**Source records:**
====
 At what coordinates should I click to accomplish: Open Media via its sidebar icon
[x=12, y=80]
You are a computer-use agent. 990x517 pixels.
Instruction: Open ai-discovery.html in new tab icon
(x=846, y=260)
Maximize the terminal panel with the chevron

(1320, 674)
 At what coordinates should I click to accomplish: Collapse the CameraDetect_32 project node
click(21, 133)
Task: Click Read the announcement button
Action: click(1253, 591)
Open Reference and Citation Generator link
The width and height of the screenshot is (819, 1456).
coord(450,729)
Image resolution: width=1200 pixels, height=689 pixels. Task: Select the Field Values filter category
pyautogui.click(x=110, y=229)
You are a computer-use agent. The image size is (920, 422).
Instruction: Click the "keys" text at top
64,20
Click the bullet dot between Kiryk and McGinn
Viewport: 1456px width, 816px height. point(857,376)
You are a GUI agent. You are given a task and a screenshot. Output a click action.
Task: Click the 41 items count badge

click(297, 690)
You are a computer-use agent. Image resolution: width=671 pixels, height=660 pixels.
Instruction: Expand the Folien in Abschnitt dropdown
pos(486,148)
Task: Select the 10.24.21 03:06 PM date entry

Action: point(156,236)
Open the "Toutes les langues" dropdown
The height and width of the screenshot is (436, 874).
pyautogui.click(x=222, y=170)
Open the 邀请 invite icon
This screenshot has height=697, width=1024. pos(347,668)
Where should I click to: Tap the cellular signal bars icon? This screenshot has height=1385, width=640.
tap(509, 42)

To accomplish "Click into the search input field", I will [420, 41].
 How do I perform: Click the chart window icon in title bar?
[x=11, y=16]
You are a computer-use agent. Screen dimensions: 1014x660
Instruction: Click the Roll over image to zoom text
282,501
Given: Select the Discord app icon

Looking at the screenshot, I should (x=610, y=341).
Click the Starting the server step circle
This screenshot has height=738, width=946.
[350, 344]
====
**Work instruction:** Word for word, give back all of the records.

**Written reply:**
 At what coordinates should I click to accomplish: Open Media via its sidebar icon
[x=12, y=80]
You are a computer-use agent. 990x517 pixels.
Instruction: Open ai-discovery.html in new tab icon
(x=846, y=260)
Maximize the terminal panel with the chevron

(1320, 674)
 At what coordinates should I click to accomplish: Collapse the CameraDetect_32 project node
click(21, 133)
Task: Click Read the announcement button
Action: click(1253, 591)
Open Reference and Citation Generator link
The width and height of the screenshot is (819, 1456).
coord(450,729)
Image resolution: width=1200 pixels, height=689 pixels. Task: Select the Field Values filter category
pyautogui.click(x=110, y=229)
You are a computer-use agent. The image size is (920, 422).
Instruction: Click the "keys" text at top
64,20
Click the bullet dot between Kiryk and McGinn
Viewport: 1456px width, 816px height. point(857,376)
You are a GUI agent. You are given a task and a screenshot. Output a click action.
Task: Click the 41 items count badge

click(297, 690)
You are a computer-use agent. Image resolution: width=671 pixels, height=660 pixels.
Instruction: Expand the Folien in Abschnitt dropdown
pos(486,148)
Task: Select the 10.24.21 03:06 PM date entry

Action: point(156,236)
Open the "Toutes les langues" dropdown
The height and width of the screenshot is (436, 874).
pyautogui.click(x=222, y=170)
Open the 邀请 invite icon
This screenshot has height=697, width=1024. pos(347,668)
Where should I click to: Tap the cellular signal bars icon? This screenshot has height=1385, width=640.
tap(509, 42)

To accomplish "Click into the search input field", I will [420, 41].
 How do I perform: Click the chart window icon in title bar?
[x=11, y=16]
You are a computer-use agent. Screen dimensions: 1014x660
Instruction: Click the Roll over image to zoom text
282,501
Given: Select the Discord app icon

Looking at the screenshot, I should (x=610, y=341).
Click the Starting the server step circle
This screenshot has height=738, width=946.
[350, 344]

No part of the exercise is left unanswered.